In this example we will show you the following:

  • How to make a training pipeline in UbiOps which preprocesses the data and trains and tests a KNN model using scikit

  • How to make a production pipeline in UbiOps which takes in new data, processes it and feeds it to a trained model for prediction/classification

For this example we will use a diabetes dataset from Kaggle to create a KNN classifier. This classifier predicts if someone will have diabetes or not. Link to original dataset: https://www.kaggle.com/uciml/pima-indians-diabetes-database The dataset can also be found in this folder under the name 'diabetes.csv'.

The training pipeline

The training pipeline takes the diabetes data set as input and trains a KNN classifier. It is made up of the following deployments:

Model Function
data-preprocessor Cleans the input data
model-training Trains a KNN classifier to predict diabetes

The pipeline looks like this: Training Pipeline

With the following inputs and outputs:

Model Input Output
data-preprocessor data: blob , training: blob cleaned_data: Blob (file), target_data: blob
model-training cleaned_data: blob, target_data: blob trained_model: blob, model_score: double

The production pipeline

The production pipeline takes in new data, cleans it and feeds it to a trained KNN classifier. It is made up of the following deployments:

Model Function
data-preprocessor Cleans the input data
knn-model Predicts diabetes instances

The pipeline looks like this: Production Pipeline

With the following inputs and outputs:

Model Input Output
data-preprocessor data: blob, training: blob cleaned_data: Blob (file), target_data: blob
knn-model data: blob, data_cleaning_artifact: blob prediction: blob, prediction_diabetes_instances : integer

How does it work?

Step 1: Login to your UbiOps account at https://app.ubiops.com/ and create an API token with project editor rights. To do so, click on Permissions in the navigation panel, and then click on API tokens. Click on [+]Add token to create a new token.

Creating an API token

Give your new token a name, save the token in safe place and assign the 'project-editor' role to the token. The role can be assigned on project level.

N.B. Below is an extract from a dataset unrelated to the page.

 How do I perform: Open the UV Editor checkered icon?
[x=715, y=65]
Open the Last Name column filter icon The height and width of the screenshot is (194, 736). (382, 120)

Step 2: Download the scikit-deployment folder and open scikit_deployment.ipynb. In the notebook you will find a space to enter your API token and the name of your project in UbiOps. Paste the saved API token in the notebook in the indicated spot and enter the name of the project in your UbiOps environment. This project name can be found in the top of your screen in the WebApp. In the image in step 1 the project name is example.

Step 3: Run the Jupyter notebook scikit_deployment.ipynb and everything will be automatically deployed to your UbiOps environment! Afterwards you can explore the code in the notebook or explore the application in the WebApp.